The electricians arrived early one morning and began adding a number of new plugs.  The two guys, A.J. and Matt from S & S Electric, would pass by each other as they worked under the house, up in the attic or back and forth to their truck.   When I noticed that Matt had stopped in the living room and set a pile of tools near the blue masking tape marks on the floor, I stopped to watch a moment.  He reached for a plain square cardboard box, opened the lid and withdrew - a brass colored outlet.  Oh, my!  When I expressed surprise, he held it for me to see, as if he were a jeweler showing me a ring.  He said that he loved putting them in.  They were just so beautiful.


I stayed to watch as he drilled a hole.  The first layer revealed the green linoleum which had apparently for years graced these cabin floors.  As an amateur houser, I loved uncovering house history.  Linoleum was first developed to cover battleship decks but quickly became popular for use in land-bound structures.  I was a little sorry that the cabin's linoleum flooring had been covered, but I wasn't willing to pull-up the newer floor to find out if all of the linoleum looked as good as the sample circle.

I have been promising myself that this cabin would be where I write and read, not work.  In my other home of twenty years, I had ripped up carpets and linoleum glued to plywood.   Underneath were the original wooden floors -  unfortunately, painted with lead green paint!  Cautiously removing that paint took most of a summer.  Therefore, you see, I am leery of starting on another rip-apart project.   

After the electricians were done and packed and gone, I moved furniture to the cabin, bringing along an antique lamp with a yellow cord that I thought would be a nice counterpoint to the brass outlet.  I turned the tiny locking screw on the outlet cover, opened its lid and plugged in the lamp.  And, then, as I had been promising myself, I curled up to read.   

Friday, January 1, 2016

Begin Again

There is a child’s song in which there is a line “Begin again.”  For me, this first day of a new stretch of days is a nudge to begin again - posting, noting, blogging.   (“Blogging” is such an unfortunate choice for one of our new words.  It reminds me of “bloated” and “slogging”.  The creator of that word ought to begin again. I would have chosen something like “ruming” as in ruminating or “quilling” as in writing.)

I first began to blog with the intention of posting while I traveled - nothing grandiose - just photos, a sorting of thoughts and an exercise of beginning again after Gary’s passing.  What brought me to a halt this past fall in blogging was the serendipitous sighting of the cabin that I can now unlock, enter and call my own.  Preparations for my eventual moving into the cabin, which will become my primary residence, have kept me boomeranging back and forth up the canyon toting crowbars, paint cans and screwdrivers. I let in a multitude of plumbers and of electricians (more outlets for computers and cellphones).  My fingers were unavailable for tapping out posts, but inside I was noting that joy was rising and that posts were accumulating in my brain’s out file.

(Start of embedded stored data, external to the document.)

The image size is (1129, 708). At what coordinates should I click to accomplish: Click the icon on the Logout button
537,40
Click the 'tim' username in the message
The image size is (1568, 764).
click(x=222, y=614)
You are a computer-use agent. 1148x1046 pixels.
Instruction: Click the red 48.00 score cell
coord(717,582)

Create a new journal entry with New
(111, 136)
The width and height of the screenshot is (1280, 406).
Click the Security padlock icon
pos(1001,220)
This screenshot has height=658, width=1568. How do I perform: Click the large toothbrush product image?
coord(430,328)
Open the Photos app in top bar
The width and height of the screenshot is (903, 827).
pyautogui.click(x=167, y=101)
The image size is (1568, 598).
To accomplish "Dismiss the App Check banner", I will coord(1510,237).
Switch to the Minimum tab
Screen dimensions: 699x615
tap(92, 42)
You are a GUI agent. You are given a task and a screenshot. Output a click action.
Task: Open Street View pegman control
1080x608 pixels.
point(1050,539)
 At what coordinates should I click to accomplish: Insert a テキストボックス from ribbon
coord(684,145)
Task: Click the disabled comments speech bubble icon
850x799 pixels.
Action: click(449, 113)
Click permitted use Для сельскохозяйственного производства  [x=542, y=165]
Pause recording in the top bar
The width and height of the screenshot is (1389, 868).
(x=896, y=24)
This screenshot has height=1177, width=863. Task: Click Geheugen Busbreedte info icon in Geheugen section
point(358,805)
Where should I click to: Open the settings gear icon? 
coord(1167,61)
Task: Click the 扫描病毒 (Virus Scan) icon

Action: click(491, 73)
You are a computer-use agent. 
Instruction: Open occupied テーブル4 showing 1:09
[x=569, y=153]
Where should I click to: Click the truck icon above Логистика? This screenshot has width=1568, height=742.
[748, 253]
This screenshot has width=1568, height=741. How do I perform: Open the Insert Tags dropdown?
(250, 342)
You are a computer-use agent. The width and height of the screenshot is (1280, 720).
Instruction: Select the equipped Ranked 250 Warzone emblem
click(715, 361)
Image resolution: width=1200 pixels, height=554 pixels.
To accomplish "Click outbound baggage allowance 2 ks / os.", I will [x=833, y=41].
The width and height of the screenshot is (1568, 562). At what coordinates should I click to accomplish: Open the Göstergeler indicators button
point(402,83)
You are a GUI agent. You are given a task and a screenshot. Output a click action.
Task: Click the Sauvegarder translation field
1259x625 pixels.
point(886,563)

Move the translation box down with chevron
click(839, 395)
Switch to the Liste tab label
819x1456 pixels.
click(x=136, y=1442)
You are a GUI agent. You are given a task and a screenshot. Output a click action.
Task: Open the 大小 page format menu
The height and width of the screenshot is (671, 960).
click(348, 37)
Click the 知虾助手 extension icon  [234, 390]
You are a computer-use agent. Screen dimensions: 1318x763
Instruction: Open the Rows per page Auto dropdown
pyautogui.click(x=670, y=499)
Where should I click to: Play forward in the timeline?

First as incoherent letters jumbled by grief and then by word, by image, by note the three letters of joy spelled itself into a multitude of configurations. Slow rising joy.  

In the mornings, on those occasions when I must set my alarm, I write “Up” for the event in my cellphone calendar.  “Get Up!”  “Go!”  Life, right now, is worth the command of “Up!”   

"Go", I say to myself.  Keep writing.  Life is good.

Slow joy is rising.

A View of Slow Rising Joy
On this New Year’s Day I wish for you, "Up, begin again. Have a joyful year!"